Tutorial: IP Call Monitoring and Recording - Trunk Side

This tutorial is from Teracom's Course 150, "Understanding IP Contact Center Technology". Taken from the fourth chapter of the course after a foundation of knowledge is put in place, this is a discussion of one method of monitoring calls in an IP-based contact center.

Analyzing all of the external interactions with customers, suppliers and other third parties is still important. Every business will seek to gain a competitive edge from better understanding their customers and acting on insights contained in interactions with them across all channels. In addition, agent performance, liability concerns and threat management are matters that require some form of call monitoring and recording for all contact centers. But there are issues of how this can be technically accomplished in an IP telephony environment.

IP-Call Monitoring and Recording - Trunk Side

Legacy telephone systems had a fairly easy mechanism with which to work. Calls were continuous streams of analog or digital voice, either on the trunk side or the line side of a switch. These streams could be recorded either by physically tapping a circuit or port or copying a TDM channel within the switch. However, voice over IP transmission is performed using independent voice packets representing snippets of a call interspersed with voice packets from other calls, data packets and signaling packets. A physical tap would result in a collection of garbage.

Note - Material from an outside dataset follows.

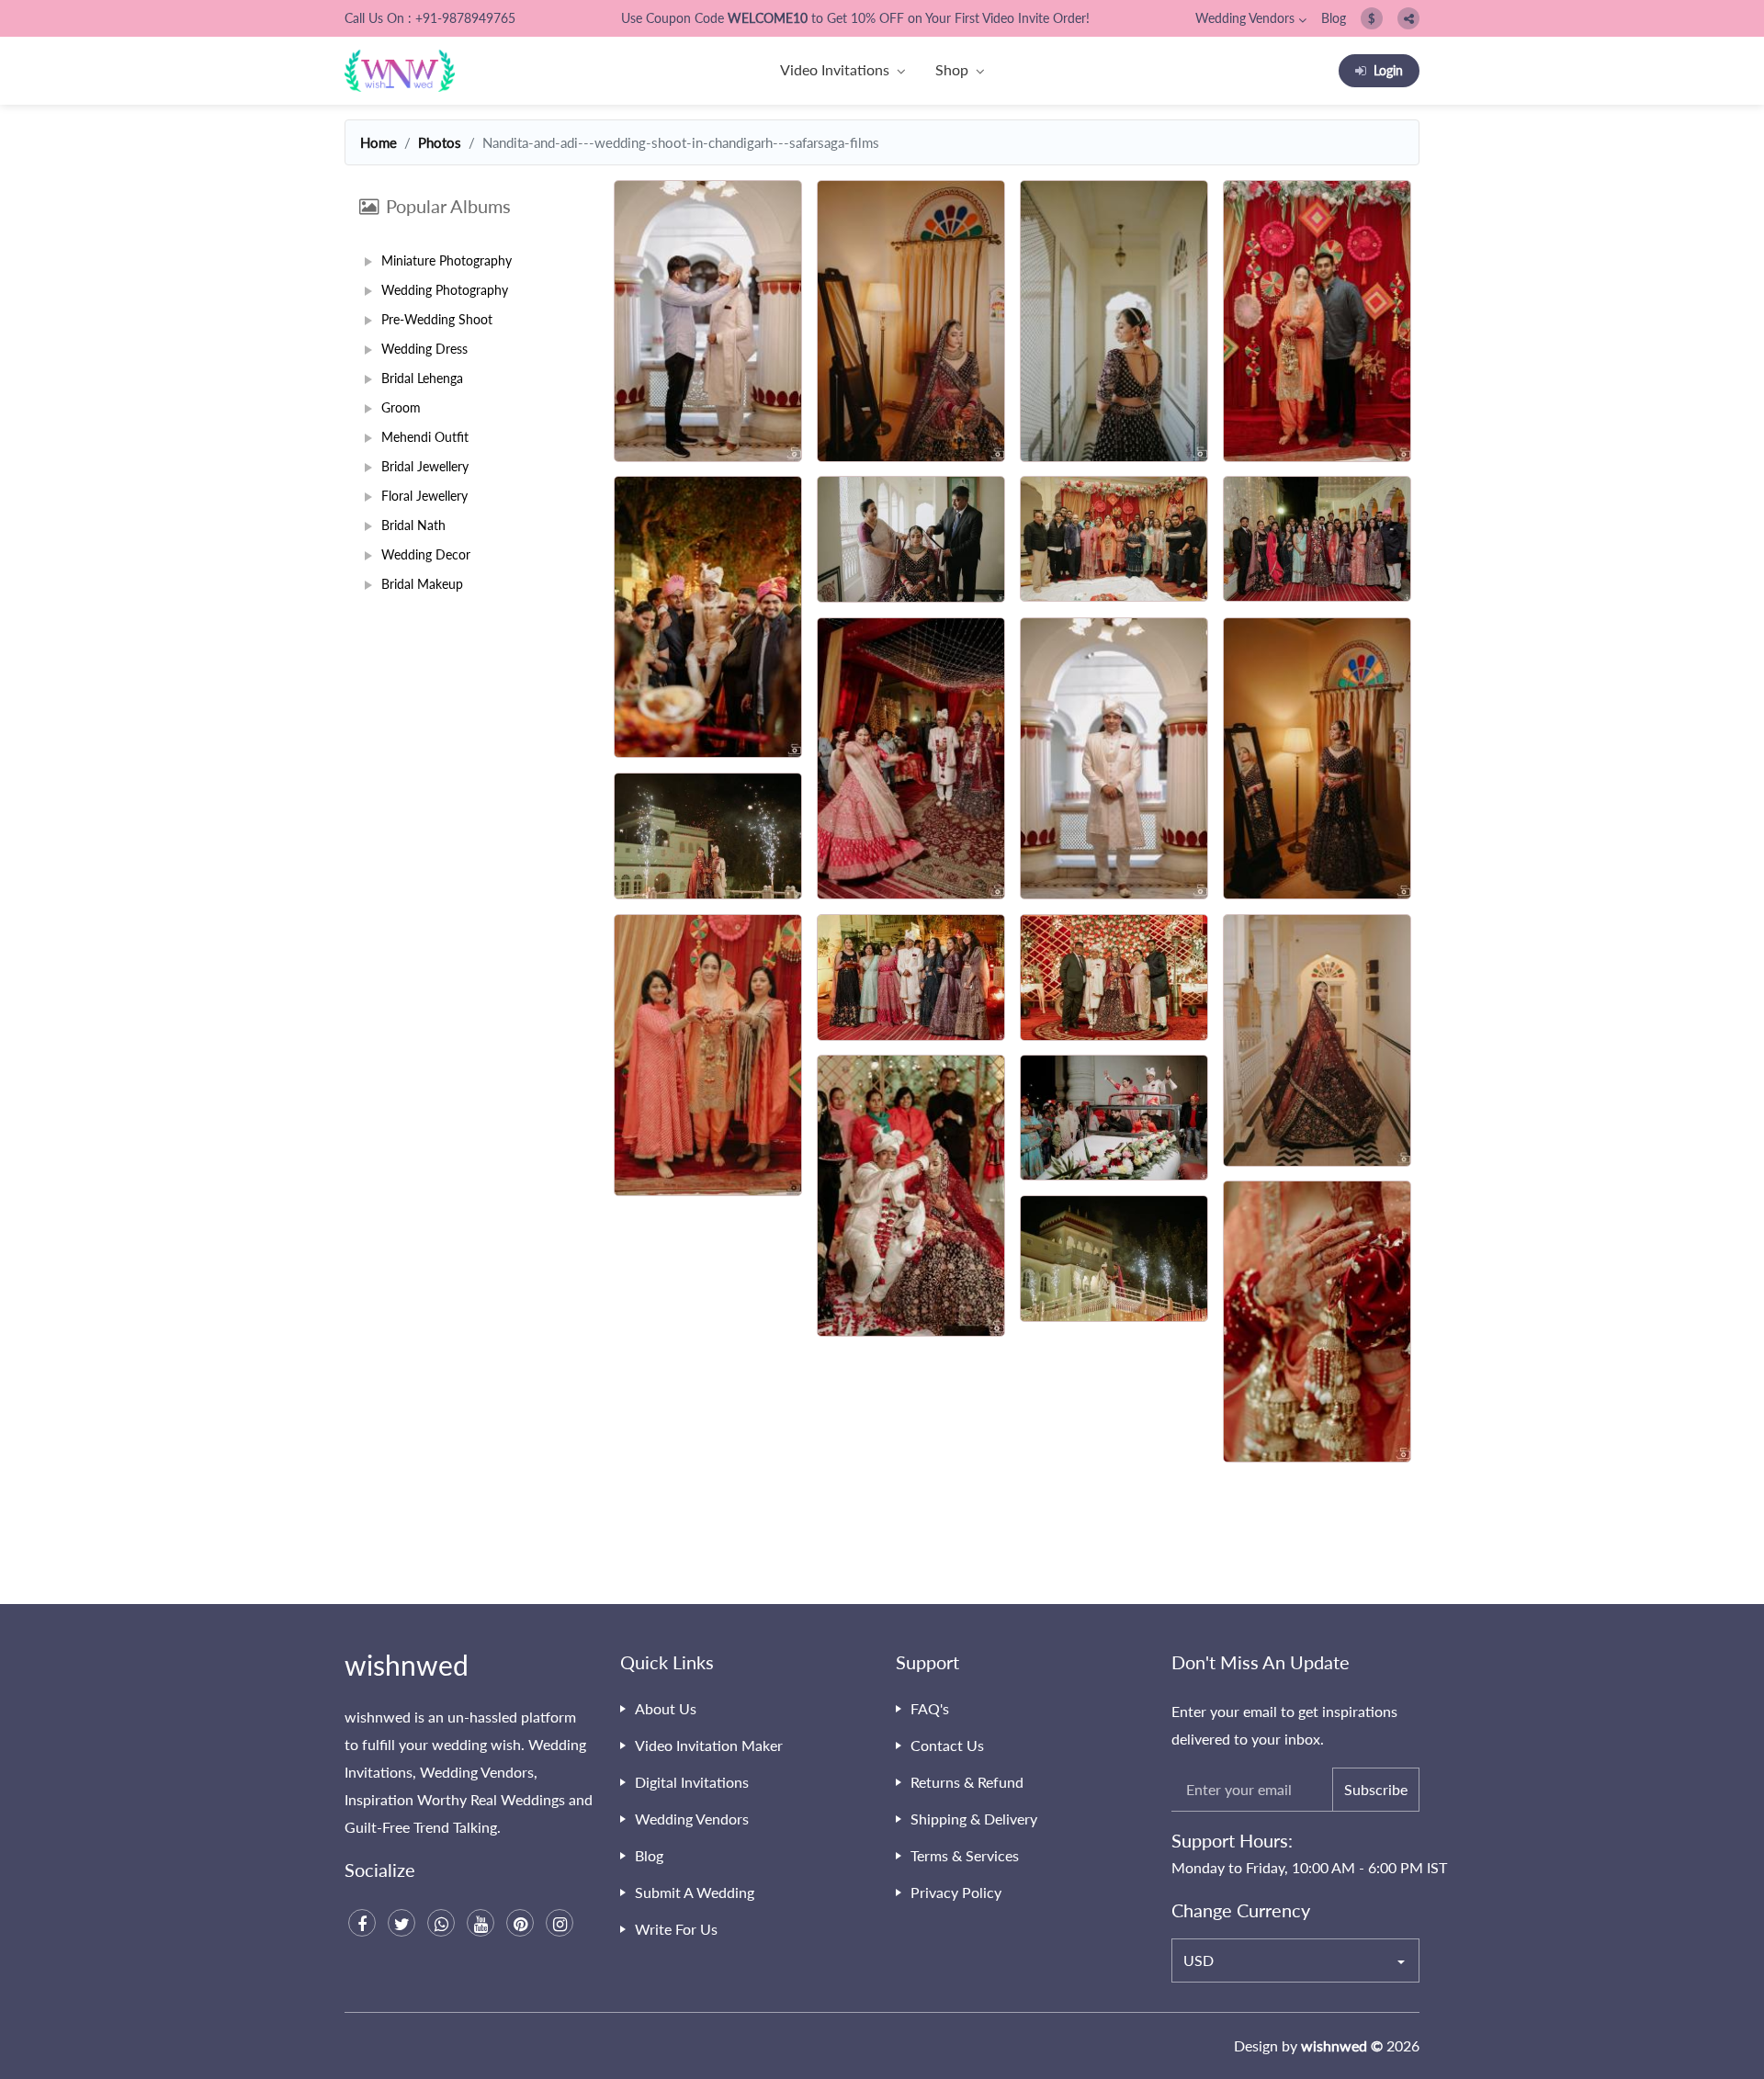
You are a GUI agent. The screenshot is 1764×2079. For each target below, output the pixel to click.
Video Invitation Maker (709, 1745)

A few vendors have voice over IP recording systems and they use some technical tricks to monitor and record calls. The components involved are call control information translation software, call content recorders, and management and administrative systems. One or more recorders are placed in the contact center network depending upon the size of the network and types of calls that are to be monitored.

The recorders are programmed to monitor or record certain calls; however, the recorders need to know information about the call packets, the Real Time Protocol packets, that would include end-point addressing and type information at a minimum. This signaling level data could come from a CTI server, from direct CTI output from a call control server (this will eventually be replaced by a data application-to-application interface as previously discussed), or it may be gleaned from the call set-up protocol packets, such as SIP packets, as they go by the recorder. Once the proper packets are identified for recording, copies are sniffed or snooped (sucked or plucked if you will) off the network into storage. Markers and labels are added to the recorded content for later identification, retrieval, or analysis by other programs which are part of the recording system.

There are several types of monitoring and recording mechanisms, as a way of classifying the activity. Passive recording means that automated procedures or programmed procedures are in place to record either all of the calls, bulk recording, or certain calls, selective recording, on a link or part of a network. Active recording means a person must initiate the recording process, say an agent who wants to record a threatening or abusive conversation at the moment. In addition to these formal types or recoding there are two other variations to mention. One is the tagging, as it is called, of additional information to the recorded call for use in the analysis phase. Tagged information may include things like the application being used at the time of the call or ANI data of the call. Recording of calls can also be accomplished in the service provider's network as part of a hosted contact center package.

This diagram shows one of the common configurations used to record calls. Incoming and outgoing calls can be recorded by placing the recorder on the trunk side of the IP telephony system. Calls relating to the PSTN will traverse a gateway. Calls relating to an IP WAN will traverse an edge router. The recorder will have access to all external calls sitting logically between the ingress gateway or router and the rest of the telephony system – before the calls are shuttled to other parts of the network. Physically, this may be accomplished by having the recorder connect to the network through a dumb, three-port hub, which broadcasts all packets to all ports including the recorder. The recorder would need a "promiscuous" network interface card to receive all such packets. The recorder is programmed to record all or certain calls whose packets can be identified with CTI information emanating from the call control server or from the call set-up/transfer signaling (SIP for example) going to and from the gateway or router. Remember, the recorder is receiving all traffic through the hub.

The trunk side attached recorder option is a straight forward solution and can capture the external calls at a good aggregation point in the network. This could include self-service and information-gathering calls that go to the IVR before being passed to an agent. This technique is not intrusive and does not consume network bandwidth for the recording process. If CTI information is not available to the recorder, rich information for tagging will not be available. However, internal calls, such as agent to agent, agent to supervisor, etc. will be missed.